AIM: Find each line in the rows below that contains the string "height" and copy those lines out. Case counts.

◆ ◆ ◆ ◆ ◆

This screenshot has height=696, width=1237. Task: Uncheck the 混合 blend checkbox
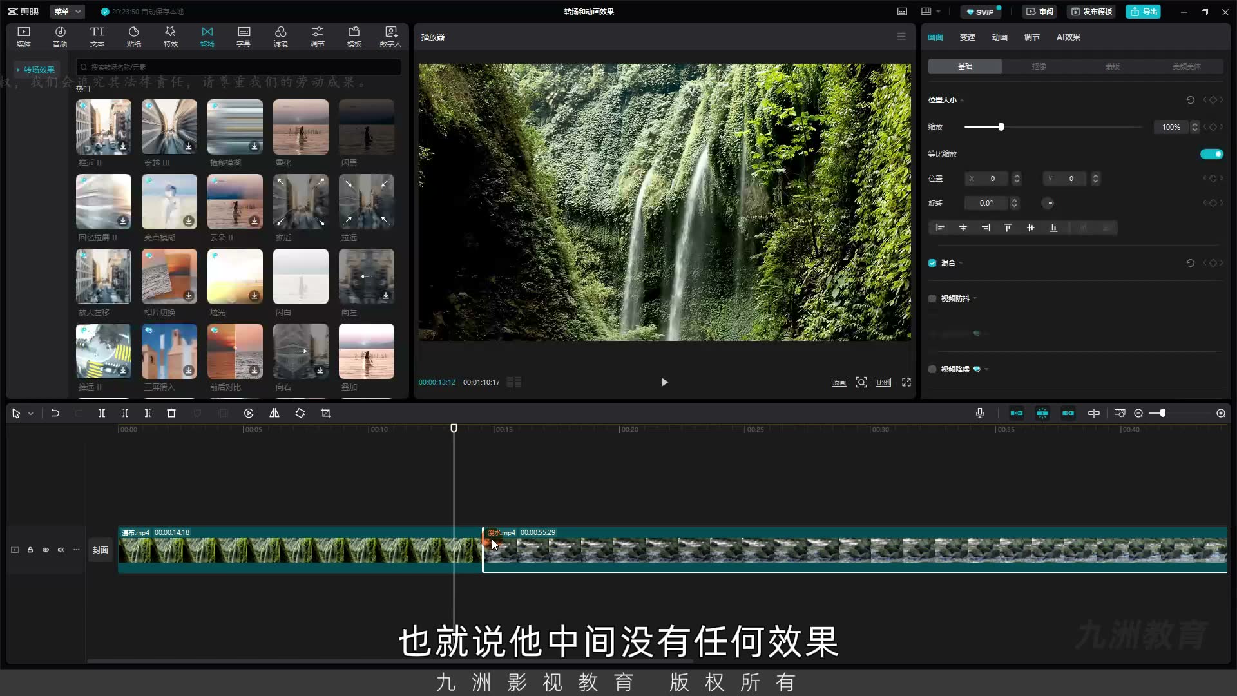(x=932, y=263)
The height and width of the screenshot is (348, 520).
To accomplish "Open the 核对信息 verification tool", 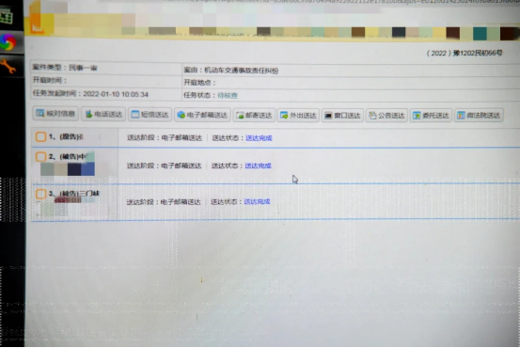I will tap(55, 114).

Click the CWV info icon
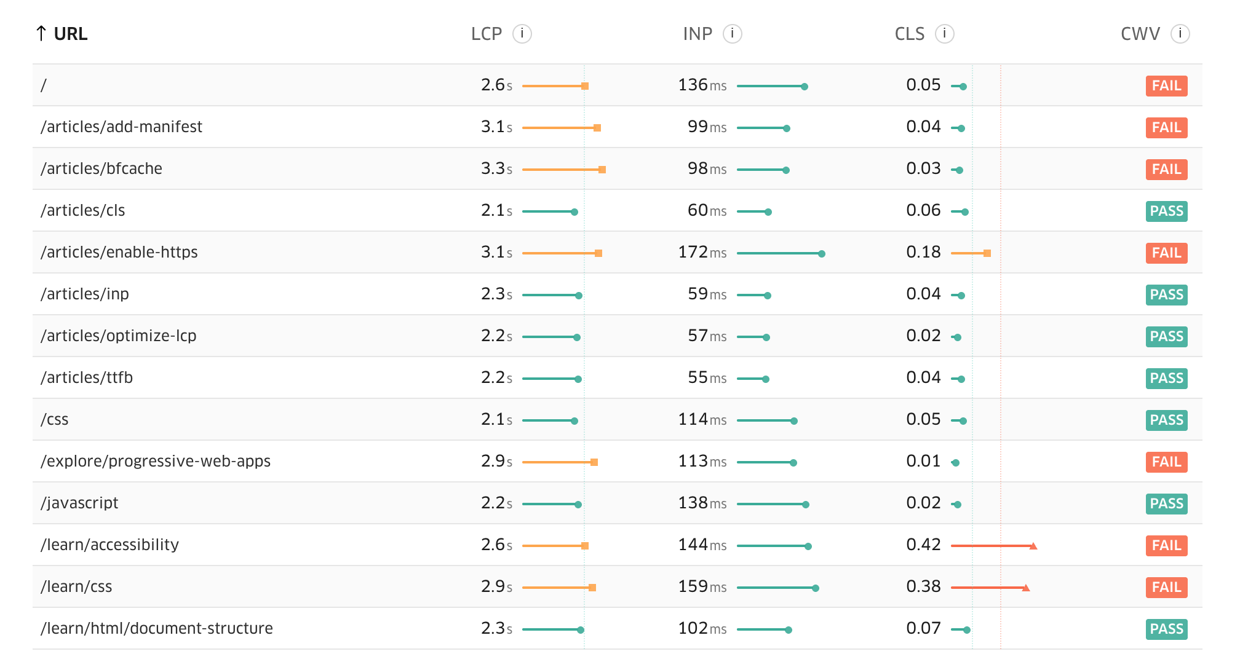1180,34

◆ ◆ ◆ ◆ ◆

ANSWER TO THE PROBLEM:
This screenshot has height=696, width=1237. Task: Uncheck the 混合 blend checkbox
The height and width of the screenshot is (348, 520).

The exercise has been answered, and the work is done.